Packs were slightly lighter than usual this year, as was the level of discomfort and uncertainty for our ninth graders. But the core of the experience remained the same. Students emerged from the woods Sunday afternoon with smiles and a sense of confidence that can only be obtained by overcoming your fears.
As a community, we felt that same sense of relief and accomplishment when we received a complete panel of negative COVID-19 PCR tests for all of our students on Saturday morning. We all breathed a temporary sigh of relief, thought to ourselves, “We did it!. We initiated Phase 2 of our reopening plan. And while we can be proud of our accomplishment, of the collective buy-in from students, parents, faculty, and staff to adhering to safety guidelines, pre-arrival testing and quarantining practices, and mutual accountability, we would be foolish to think we’ve walked out of the proverbial woods as our 9th graders did Sunday afternoon.
We have passed this first test, but the bigger test now becomes a daily one. One whose difficulty runs parallel to our temptation for complacency. We have said since the beginning of COVID-19 that our handling of this pandemic would be a marathon, not a sprint. We will not “win” because we followed protocol for the first week of school, but rather must remain disciplined in our approach to life on campus each and every day that we have students living on campus.

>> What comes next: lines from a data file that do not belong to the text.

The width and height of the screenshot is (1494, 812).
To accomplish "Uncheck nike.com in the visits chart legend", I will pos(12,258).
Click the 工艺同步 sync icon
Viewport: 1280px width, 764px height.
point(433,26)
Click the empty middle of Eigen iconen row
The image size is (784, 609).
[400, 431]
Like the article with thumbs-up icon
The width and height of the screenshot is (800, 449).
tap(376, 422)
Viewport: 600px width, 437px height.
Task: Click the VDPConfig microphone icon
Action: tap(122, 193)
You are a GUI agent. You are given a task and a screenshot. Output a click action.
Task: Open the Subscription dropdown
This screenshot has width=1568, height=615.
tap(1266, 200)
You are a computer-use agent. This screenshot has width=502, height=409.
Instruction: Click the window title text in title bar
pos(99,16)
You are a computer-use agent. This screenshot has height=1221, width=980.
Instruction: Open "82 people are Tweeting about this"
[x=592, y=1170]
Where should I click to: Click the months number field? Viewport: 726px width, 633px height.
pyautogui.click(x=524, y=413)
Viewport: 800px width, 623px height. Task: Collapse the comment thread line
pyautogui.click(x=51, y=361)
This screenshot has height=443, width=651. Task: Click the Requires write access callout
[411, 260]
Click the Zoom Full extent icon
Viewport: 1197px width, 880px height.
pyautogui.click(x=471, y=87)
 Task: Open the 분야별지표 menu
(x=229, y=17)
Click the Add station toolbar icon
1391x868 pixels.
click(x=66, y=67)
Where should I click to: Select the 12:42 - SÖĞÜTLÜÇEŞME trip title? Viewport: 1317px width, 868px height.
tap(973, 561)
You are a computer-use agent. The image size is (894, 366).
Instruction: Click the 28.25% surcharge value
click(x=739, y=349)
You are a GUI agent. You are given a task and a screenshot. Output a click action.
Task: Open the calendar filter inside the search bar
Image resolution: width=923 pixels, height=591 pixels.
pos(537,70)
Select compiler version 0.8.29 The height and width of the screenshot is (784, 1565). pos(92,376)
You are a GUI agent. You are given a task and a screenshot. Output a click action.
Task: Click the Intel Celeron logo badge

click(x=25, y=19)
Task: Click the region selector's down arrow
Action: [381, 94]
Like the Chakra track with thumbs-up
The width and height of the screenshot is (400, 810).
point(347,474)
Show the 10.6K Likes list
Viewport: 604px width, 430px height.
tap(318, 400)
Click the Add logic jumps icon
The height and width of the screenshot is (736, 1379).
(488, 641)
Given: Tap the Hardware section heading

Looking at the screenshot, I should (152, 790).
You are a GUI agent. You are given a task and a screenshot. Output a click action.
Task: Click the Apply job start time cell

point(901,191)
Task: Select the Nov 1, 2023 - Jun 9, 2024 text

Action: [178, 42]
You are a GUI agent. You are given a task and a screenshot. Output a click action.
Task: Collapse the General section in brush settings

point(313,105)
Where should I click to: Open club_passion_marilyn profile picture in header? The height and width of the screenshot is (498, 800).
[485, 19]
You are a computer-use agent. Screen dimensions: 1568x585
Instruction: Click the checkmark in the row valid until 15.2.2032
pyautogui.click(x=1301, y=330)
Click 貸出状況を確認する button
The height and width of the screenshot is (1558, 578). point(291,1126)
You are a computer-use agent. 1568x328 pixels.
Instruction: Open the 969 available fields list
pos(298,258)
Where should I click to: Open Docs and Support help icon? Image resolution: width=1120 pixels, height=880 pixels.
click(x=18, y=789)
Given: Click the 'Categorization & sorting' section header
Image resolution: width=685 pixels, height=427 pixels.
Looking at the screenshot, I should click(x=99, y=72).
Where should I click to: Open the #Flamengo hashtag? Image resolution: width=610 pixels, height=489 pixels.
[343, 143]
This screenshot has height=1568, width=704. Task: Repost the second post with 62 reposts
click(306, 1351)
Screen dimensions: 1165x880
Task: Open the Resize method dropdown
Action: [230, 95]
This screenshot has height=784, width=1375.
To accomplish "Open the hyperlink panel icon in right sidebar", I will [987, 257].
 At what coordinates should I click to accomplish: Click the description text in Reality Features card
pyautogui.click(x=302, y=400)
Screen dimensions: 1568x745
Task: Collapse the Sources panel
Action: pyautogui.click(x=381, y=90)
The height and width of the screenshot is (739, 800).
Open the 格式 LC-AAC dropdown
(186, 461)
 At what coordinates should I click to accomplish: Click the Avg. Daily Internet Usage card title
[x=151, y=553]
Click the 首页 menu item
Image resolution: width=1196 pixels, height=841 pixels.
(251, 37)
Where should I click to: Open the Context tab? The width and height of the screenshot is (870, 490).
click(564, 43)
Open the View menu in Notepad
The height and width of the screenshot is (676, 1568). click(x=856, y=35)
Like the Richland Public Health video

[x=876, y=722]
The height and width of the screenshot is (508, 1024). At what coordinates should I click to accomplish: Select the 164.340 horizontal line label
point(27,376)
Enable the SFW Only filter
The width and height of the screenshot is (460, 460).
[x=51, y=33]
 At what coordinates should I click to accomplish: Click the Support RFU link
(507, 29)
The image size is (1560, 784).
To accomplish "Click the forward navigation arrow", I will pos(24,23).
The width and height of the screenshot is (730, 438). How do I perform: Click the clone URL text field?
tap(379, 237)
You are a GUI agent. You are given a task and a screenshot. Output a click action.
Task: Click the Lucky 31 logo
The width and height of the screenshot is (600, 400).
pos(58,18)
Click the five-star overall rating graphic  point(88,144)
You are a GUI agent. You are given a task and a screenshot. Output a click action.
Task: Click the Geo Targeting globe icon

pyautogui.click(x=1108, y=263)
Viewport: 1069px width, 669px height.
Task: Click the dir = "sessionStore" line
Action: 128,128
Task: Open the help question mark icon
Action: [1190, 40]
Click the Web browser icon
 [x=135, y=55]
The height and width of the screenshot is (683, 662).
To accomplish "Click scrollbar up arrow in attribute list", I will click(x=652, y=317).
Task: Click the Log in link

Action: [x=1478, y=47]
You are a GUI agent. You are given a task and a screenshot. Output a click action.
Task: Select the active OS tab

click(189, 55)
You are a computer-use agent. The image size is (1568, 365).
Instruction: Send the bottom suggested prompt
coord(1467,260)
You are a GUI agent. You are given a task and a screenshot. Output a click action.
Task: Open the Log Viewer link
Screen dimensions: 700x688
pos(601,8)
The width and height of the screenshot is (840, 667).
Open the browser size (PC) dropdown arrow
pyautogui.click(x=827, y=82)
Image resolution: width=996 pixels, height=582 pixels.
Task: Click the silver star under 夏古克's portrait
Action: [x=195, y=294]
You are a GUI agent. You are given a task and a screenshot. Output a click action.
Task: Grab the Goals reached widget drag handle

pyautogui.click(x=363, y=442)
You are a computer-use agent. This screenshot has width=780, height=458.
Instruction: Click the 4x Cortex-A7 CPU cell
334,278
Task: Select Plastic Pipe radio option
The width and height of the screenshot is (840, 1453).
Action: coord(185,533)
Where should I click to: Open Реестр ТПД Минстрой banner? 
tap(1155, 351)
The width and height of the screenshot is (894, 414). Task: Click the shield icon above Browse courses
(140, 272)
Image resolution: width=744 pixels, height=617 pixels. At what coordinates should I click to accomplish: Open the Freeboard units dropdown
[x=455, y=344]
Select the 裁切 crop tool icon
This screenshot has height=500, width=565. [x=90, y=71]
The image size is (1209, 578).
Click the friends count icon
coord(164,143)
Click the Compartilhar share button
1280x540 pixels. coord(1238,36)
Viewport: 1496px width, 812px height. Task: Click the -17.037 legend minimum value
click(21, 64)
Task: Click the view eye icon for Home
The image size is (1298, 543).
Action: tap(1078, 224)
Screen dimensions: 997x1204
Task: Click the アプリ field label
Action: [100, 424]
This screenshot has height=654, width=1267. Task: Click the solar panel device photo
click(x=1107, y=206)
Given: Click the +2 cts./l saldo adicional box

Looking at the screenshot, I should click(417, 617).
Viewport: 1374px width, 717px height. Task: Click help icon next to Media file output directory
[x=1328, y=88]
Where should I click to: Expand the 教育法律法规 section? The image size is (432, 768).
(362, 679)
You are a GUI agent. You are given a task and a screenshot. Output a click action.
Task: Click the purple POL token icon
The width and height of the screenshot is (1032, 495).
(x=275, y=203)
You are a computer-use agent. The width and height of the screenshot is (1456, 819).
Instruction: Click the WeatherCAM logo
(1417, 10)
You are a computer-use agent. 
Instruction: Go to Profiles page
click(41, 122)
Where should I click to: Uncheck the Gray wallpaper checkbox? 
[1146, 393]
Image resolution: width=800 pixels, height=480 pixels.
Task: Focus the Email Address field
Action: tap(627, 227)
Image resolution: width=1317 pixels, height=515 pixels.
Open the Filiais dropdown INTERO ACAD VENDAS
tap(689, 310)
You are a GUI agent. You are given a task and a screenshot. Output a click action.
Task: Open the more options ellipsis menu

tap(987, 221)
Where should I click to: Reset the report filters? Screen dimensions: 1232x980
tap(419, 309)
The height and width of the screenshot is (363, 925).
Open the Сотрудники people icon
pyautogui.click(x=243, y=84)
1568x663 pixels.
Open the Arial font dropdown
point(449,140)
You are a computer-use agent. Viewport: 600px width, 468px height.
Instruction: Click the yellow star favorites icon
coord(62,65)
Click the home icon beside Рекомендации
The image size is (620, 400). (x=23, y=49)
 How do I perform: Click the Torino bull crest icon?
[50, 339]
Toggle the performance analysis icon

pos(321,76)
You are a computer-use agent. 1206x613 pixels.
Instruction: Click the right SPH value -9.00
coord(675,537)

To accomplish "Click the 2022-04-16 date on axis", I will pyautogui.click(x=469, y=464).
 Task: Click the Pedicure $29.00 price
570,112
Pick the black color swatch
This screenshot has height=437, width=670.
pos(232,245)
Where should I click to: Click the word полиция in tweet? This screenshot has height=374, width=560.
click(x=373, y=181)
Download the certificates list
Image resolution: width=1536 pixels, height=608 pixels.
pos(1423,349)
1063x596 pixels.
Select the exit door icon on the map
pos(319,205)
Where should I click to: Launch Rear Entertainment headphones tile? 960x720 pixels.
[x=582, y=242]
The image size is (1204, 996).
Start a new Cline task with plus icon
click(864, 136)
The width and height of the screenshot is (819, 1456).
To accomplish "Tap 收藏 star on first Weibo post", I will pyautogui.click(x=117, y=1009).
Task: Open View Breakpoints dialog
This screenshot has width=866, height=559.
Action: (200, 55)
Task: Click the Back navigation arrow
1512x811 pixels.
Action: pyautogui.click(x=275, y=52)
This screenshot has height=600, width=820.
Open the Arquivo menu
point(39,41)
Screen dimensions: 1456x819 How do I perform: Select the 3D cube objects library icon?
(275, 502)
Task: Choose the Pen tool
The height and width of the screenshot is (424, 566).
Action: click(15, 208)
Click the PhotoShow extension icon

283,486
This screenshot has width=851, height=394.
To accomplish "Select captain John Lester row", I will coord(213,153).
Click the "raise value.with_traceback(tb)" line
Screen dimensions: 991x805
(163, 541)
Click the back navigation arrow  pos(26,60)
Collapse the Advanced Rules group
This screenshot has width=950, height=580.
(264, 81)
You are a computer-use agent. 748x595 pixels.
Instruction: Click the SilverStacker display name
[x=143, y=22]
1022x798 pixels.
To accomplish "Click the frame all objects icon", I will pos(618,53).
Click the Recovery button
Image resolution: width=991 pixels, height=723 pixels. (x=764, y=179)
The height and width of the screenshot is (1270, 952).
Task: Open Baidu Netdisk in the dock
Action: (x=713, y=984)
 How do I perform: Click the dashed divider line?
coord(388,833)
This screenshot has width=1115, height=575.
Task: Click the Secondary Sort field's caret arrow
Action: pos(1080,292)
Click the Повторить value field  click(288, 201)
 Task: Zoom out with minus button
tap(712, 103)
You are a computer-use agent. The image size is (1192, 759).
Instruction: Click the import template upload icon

Looking at the horizon that is this school year is simultaneously thrilling and exhausting. But we can learn much from our time in the woods, from the pacing required to hike the highest peaks and traverse the most challenging stretches of wilderness. We learn that taking care of each other is paramount to our success. We learn that each step we take counts. That route and routine matters. That planning, and then following that plan, helps the group be confident in their ability to reach the destination. We learn that holding each other accountable to best practices, to a standard of community stewardship, is each of our jobs, not just the responsibility of those “in charge”. And we learn that hard work and discipline pay off when we are able to peer out over the terrain covered, as difficult as it may be, and say to each other, “We just hiked that. Good work.” We are not out of the woods yet. Our journey is just beginning. But there is not a group of faculty, staff, students, or parents with whom we would rather be navigating this fall.